• 任务要求: 把下面从含有“Given: Click the window”的那一行开始、一直到含有“coord(703,145)”的那一行为止的各行原样照抄一遍，首尾两行都要包括在内。

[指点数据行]
----------------

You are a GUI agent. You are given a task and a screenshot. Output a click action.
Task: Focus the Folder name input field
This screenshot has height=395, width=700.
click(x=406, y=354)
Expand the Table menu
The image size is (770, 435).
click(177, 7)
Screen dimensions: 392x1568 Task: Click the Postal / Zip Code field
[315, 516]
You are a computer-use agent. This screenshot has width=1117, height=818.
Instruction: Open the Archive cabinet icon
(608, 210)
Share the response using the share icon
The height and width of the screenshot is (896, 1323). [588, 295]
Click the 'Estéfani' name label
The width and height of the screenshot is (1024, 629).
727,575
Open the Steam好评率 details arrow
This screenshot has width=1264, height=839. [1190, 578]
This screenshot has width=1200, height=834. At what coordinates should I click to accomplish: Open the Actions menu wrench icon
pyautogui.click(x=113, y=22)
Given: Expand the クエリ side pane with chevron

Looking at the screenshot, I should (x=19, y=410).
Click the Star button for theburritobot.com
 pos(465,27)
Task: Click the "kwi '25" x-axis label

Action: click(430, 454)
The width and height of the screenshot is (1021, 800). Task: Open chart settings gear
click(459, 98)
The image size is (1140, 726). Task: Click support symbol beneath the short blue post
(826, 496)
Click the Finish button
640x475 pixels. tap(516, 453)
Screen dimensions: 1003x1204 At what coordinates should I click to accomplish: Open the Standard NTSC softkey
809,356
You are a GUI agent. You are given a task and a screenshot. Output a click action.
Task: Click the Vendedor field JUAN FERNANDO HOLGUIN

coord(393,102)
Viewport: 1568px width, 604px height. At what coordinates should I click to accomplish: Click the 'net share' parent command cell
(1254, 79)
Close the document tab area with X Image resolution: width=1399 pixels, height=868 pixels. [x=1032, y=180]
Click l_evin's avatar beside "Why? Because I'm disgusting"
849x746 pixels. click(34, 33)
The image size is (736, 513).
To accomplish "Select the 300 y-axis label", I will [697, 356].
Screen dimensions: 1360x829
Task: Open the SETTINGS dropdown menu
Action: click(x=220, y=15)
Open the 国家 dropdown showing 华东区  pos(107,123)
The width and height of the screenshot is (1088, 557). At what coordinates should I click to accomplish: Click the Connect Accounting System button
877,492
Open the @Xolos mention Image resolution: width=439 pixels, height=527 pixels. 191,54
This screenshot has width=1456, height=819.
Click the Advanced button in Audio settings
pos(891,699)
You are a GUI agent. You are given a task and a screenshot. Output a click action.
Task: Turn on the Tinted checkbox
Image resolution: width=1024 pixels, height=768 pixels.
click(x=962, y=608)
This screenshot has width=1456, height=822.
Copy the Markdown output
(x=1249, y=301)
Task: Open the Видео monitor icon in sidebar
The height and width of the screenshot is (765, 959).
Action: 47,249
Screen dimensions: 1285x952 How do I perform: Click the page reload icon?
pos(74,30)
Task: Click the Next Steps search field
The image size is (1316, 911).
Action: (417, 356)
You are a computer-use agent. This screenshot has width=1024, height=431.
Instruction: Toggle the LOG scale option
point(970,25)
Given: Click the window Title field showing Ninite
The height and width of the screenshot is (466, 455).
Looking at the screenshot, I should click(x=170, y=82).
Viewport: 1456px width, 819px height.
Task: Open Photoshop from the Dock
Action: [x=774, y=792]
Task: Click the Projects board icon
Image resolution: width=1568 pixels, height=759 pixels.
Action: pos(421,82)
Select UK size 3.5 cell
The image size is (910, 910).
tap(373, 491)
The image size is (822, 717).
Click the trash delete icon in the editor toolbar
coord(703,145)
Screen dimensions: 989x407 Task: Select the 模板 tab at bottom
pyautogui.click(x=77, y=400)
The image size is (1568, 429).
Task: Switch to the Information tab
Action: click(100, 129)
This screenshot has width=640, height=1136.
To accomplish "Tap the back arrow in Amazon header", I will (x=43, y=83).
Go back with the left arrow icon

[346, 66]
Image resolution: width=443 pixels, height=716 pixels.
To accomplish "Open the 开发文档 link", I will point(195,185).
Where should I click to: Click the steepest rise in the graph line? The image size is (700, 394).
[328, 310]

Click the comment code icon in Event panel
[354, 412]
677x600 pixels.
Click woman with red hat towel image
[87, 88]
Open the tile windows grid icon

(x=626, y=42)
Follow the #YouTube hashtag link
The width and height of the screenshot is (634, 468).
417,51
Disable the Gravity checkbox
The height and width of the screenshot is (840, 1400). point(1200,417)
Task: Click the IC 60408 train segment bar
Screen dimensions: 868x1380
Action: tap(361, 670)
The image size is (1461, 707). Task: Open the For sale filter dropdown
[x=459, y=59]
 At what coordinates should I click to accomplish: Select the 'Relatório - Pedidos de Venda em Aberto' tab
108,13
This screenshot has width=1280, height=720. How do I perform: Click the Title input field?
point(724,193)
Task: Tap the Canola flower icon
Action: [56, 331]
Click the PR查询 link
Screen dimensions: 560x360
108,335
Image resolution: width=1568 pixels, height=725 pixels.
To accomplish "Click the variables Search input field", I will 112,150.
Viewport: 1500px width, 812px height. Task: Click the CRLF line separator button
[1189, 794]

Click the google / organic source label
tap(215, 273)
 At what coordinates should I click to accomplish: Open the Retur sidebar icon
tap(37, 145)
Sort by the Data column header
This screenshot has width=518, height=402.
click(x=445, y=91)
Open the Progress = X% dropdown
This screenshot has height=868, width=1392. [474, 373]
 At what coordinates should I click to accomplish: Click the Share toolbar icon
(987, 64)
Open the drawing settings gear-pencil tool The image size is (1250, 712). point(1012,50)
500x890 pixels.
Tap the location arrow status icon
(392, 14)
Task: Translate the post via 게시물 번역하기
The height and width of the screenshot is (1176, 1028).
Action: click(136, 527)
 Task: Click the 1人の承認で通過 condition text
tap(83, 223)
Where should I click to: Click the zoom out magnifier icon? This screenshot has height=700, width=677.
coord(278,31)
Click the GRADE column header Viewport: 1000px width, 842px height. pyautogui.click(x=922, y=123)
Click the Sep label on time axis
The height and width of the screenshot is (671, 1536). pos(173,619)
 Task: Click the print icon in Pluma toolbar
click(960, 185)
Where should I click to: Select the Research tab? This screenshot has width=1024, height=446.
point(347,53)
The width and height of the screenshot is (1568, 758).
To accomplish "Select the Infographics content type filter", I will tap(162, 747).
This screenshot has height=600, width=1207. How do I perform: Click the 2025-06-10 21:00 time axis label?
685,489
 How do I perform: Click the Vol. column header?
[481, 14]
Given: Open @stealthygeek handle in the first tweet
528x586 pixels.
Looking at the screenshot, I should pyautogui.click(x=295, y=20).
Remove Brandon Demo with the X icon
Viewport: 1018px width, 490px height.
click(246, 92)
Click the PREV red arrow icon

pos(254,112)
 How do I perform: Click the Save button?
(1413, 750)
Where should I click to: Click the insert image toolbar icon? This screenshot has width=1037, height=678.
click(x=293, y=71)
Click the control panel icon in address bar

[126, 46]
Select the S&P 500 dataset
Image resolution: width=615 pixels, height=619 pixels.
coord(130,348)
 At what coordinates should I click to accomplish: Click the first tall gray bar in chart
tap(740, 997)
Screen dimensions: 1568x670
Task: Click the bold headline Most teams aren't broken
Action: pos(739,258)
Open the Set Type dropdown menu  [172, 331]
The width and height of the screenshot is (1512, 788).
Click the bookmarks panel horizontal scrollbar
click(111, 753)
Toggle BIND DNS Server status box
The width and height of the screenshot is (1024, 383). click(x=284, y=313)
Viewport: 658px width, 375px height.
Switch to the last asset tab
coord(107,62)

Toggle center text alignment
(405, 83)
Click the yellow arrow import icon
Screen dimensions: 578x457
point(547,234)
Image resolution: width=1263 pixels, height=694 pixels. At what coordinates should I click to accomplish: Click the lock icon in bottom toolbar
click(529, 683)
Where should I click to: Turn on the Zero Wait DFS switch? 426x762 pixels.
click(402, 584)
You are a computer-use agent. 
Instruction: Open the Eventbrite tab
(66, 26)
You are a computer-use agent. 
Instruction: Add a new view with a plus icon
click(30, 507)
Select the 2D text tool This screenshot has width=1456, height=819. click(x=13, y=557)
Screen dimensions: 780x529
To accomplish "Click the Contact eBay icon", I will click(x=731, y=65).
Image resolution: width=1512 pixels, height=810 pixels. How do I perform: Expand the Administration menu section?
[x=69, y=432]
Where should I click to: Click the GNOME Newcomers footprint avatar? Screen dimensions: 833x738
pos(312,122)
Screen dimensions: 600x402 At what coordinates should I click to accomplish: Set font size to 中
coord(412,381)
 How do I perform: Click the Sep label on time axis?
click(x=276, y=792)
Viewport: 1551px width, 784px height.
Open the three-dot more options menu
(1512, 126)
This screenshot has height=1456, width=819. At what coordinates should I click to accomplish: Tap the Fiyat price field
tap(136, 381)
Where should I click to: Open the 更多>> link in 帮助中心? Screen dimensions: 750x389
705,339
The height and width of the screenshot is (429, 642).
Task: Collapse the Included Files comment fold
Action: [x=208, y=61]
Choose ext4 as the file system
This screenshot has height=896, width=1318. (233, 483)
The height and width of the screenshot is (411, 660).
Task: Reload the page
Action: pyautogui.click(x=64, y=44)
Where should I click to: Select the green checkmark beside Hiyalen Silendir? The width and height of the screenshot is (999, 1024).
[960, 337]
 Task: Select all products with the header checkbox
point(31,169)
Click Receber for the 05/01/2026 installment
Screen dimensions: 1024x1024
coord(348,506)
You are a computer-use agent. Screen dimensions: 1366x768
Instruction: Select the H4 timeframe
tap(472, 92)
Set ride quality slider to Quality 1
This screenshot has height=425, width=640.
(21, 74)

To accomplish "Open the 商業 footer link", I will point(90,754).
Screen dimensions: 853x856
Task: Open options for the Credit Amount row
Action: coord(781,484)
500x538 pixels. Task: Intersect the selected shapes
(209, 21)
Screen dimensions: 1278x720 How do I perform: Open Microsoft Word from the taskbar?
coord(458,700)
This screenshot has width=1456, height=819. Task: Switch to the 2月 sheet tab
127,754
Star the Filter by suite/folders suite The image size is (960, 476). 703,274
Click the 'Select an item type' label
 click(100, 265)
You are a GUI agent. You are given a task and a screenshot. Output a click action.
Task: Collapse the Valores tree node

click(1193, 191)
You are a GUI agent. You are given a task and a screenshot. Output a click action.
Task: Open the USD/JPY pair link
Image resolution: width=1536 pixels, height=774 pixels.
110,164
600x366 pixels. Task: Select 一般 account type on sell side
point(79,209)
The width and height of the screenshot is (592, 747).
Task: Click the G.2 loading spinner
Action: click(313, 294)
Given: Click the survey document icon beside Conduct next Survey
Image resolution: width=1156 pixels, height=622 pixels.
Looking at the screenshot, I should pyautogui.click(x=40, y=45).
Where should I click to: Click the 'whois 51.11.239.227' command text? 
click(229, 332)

----------------

• 参考解答:
Given: Click the window Title field showing Ninite
The height and width of the screenshot is (466, 455).
Looking at the screenshot, I should click(x=170, y=82).
Viewport: 1456px width, 819px height.
Task: Open Photoshop from the Dock
Action: [x=774, y=792]
Task: Click the Projects board icon
Image resolution: width=1568 pixels, height=759 pixels.
Action: pos(421,82)
Select UK size 3.5 cell
The image size is (910, 910).
tap(373, 491)
The image size is (822, 717).
Click the trash delete icon in the editor toolbar
coord(703,145)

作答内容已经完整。